Alcalde no denunciará la retención de 15 funcionarios
La Alcaldía de Quillacollo firmó ayer un acuerdo con el Sindicato Agrario de Cotapachi para la ejecución de obras y anunció que no iniciarán acciones legales contra quienes retuvieron a 15 funcionarios el miércoles tras confundirlos con loteadores.
El alcalde suplente Antonio Montaño dijo que los funcionarios no pidieron permiso para entrar a tierras comunitarias. La autoridad firmó el acuerdo de siete puntos y aclaró que los funcionarios tenían que realizar la limpieza de unas ruinas recién descubiertas. El trabajo fue instruido por el Viceministerio de Interculturalidad.

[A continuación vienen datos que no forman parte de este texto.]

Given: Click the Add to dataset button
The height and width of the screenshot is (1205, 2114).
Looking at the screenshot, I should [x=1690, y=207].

“Nos aclararon que las personas que ingresaron a las tierras comunitarias trabajan en diferentes unidades de la Alcaldía. El Alcalde se ha comprometido a consensuar en adelante cualquier actividad en la zona para evitar confusiones”, señaló el dirigente Bernardo Almaraz.
Comentó que las autoridades municipales además se comprometieron a gestionar ante la Gobernación el proyecto de asfaltado de la vía Cotapachi-Caico y detalló que el costo supera los 17 millones de bolivianos.

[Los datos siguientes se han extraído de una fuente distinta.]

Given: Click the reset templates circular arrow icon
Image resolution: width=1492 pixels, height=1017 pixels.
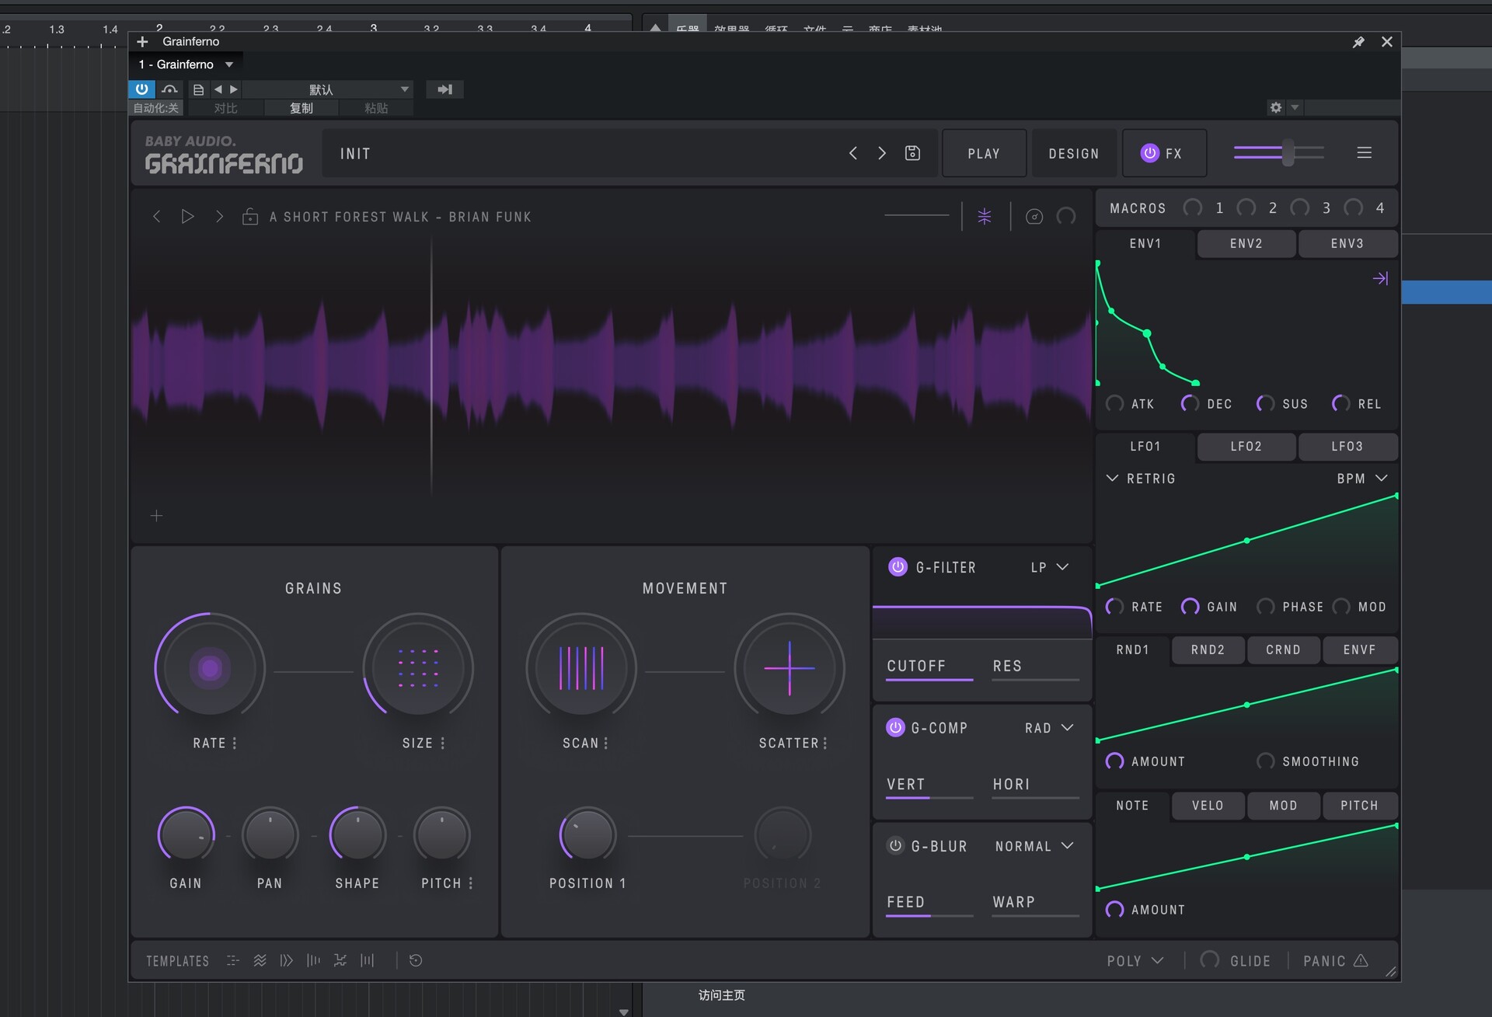Looking at the screenshot, I should 416,961.
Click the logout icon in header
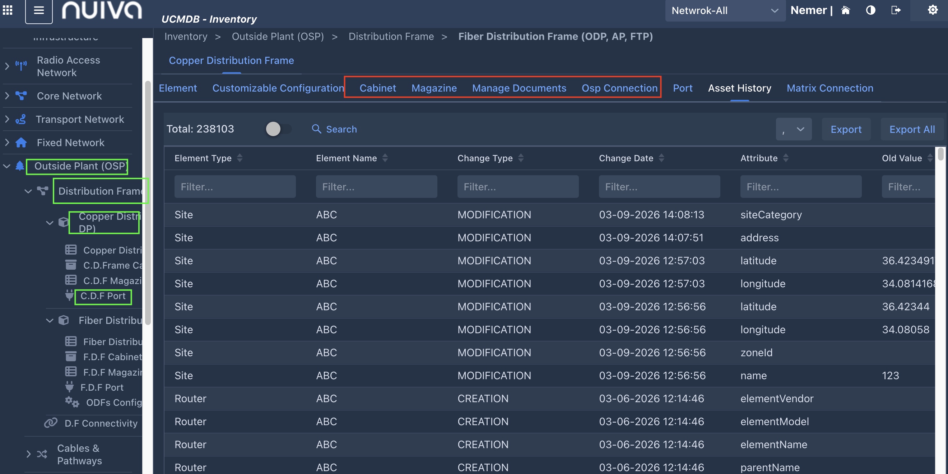Screen dimensions: 948x474 896,10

“Hay predisposición de las instituciones de ayudarnos en la implementación de esta obra anhelada, pero se requerirá de la colaboración de la gente del lugar”, aseveró Montaño.

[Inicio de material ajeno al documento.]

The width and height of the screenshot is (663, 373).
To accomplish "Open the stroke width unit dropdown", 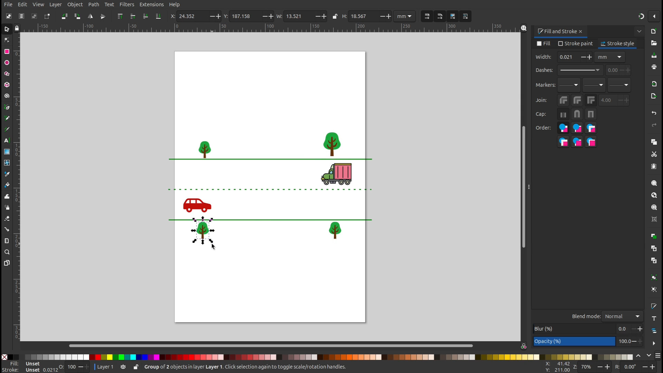I will (609, 57).
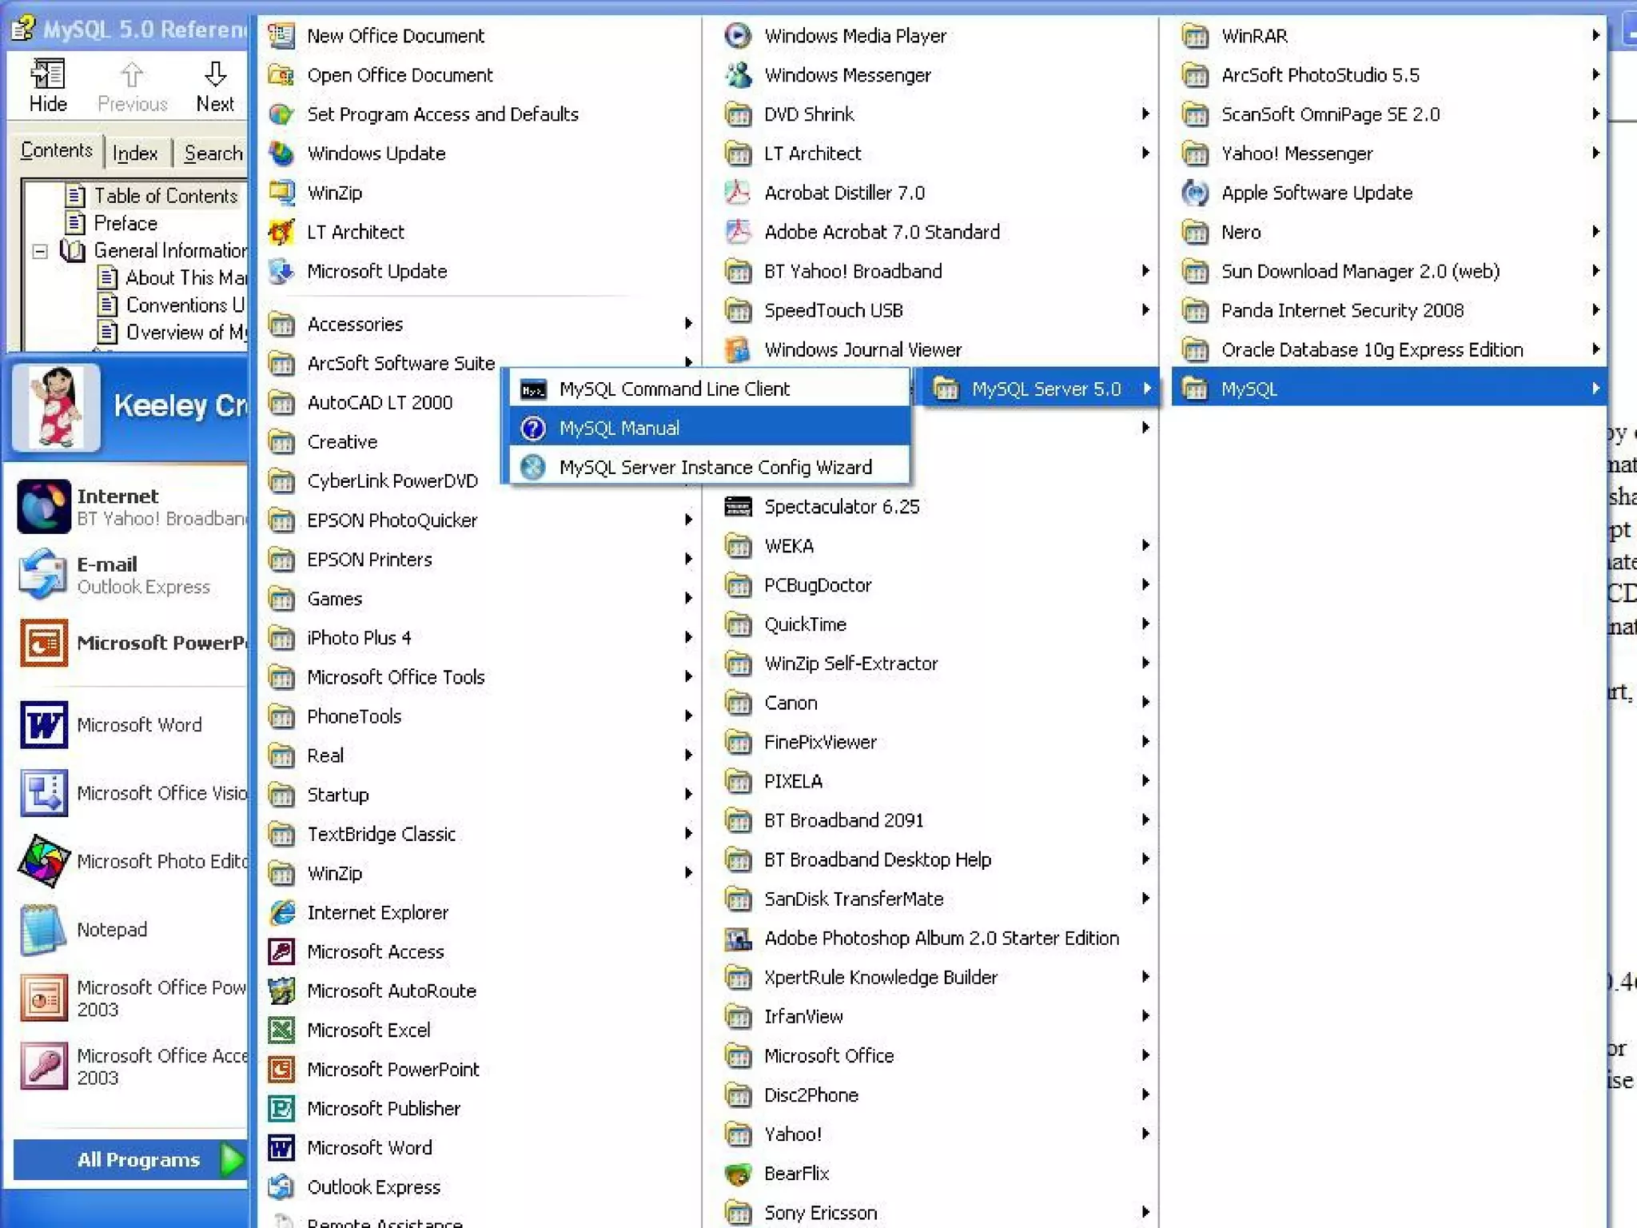Click the Internet Explorer icon in programs

coord(281,913)
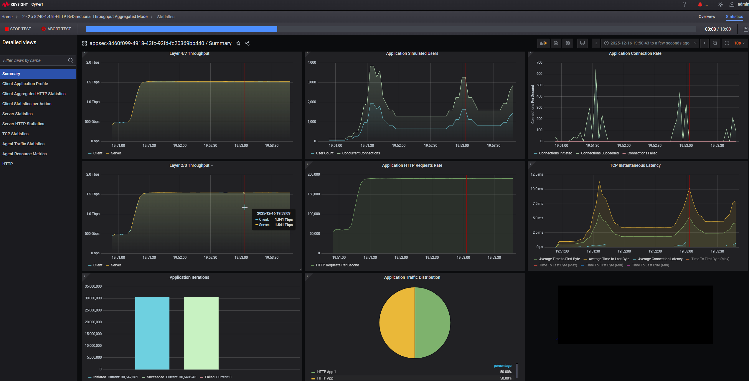Screen dimensions: 749x381
Task: Click the share dashboard icon
Action: tap(247, 44)
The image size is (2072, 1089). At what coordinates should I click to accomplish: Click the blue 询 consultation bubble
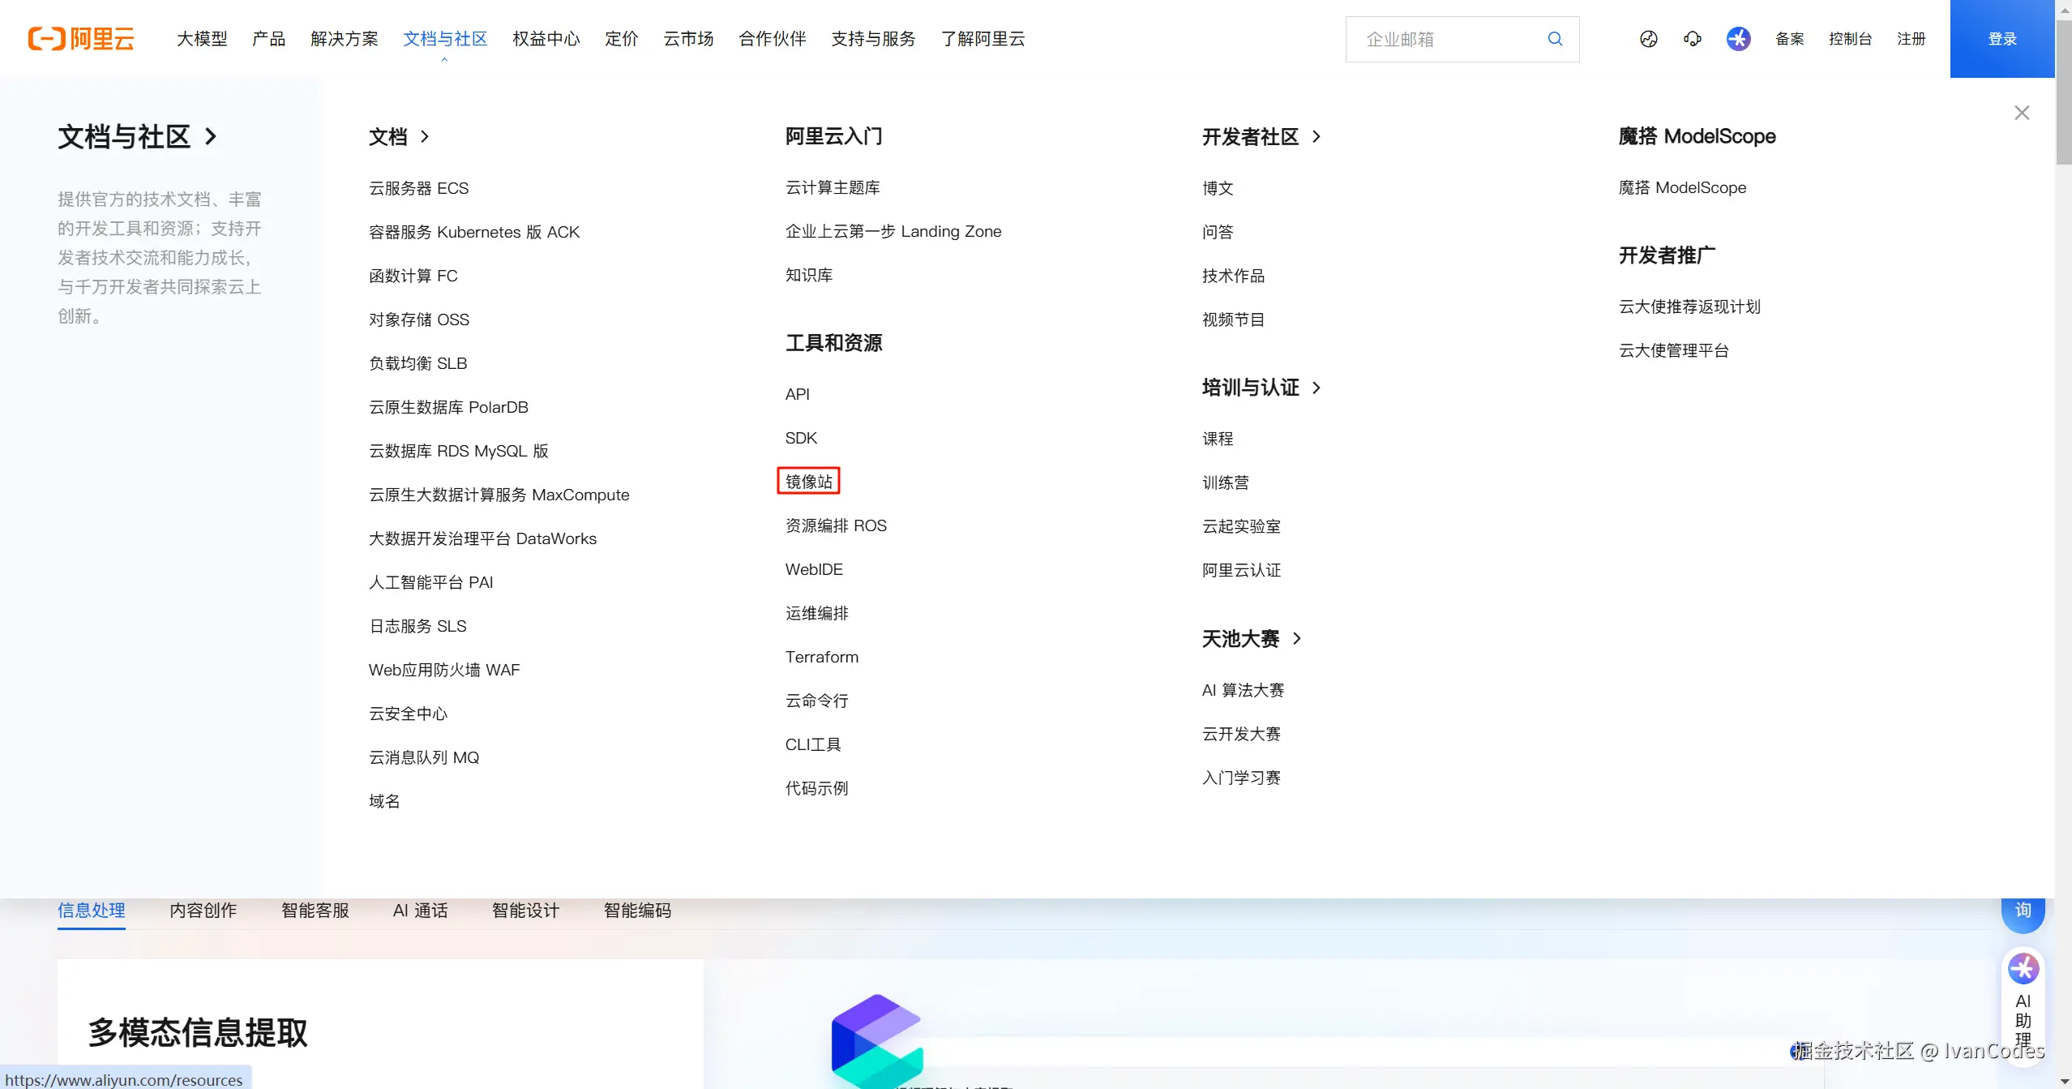tap(2024, 912)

La autoridad adelantó que enviarán maquinaria al sector para hacer el mantenimiento del tramo, debido a que el transporte pesado comenzó a utilizar el camino desde marzo.
“Personal de alumbrado público se va a constituir en el lugar con la finalidad de hacer mejoras”, manifestó.
COMUNIDAD SE HARÁ CARGO DE QOLLQAS
El secretario general de la Alcaldía, Ramiro Fernández, indicó que los comunarios plantearon hacerse cargo de la administración de la parte turística de las qollqas para generar ingresos para las 80 familias.
“Se aclaró y definió que ellos van a administrar, pero vamos a trabajar en varios proyectos para que esto se realice de forma responsable”, afirmó.
Dijo que la intención es impulsar proyectos de turismo comunitario y negó que se vayan a iniciar acciones legales contra los pobladores por la retención de funcionarios.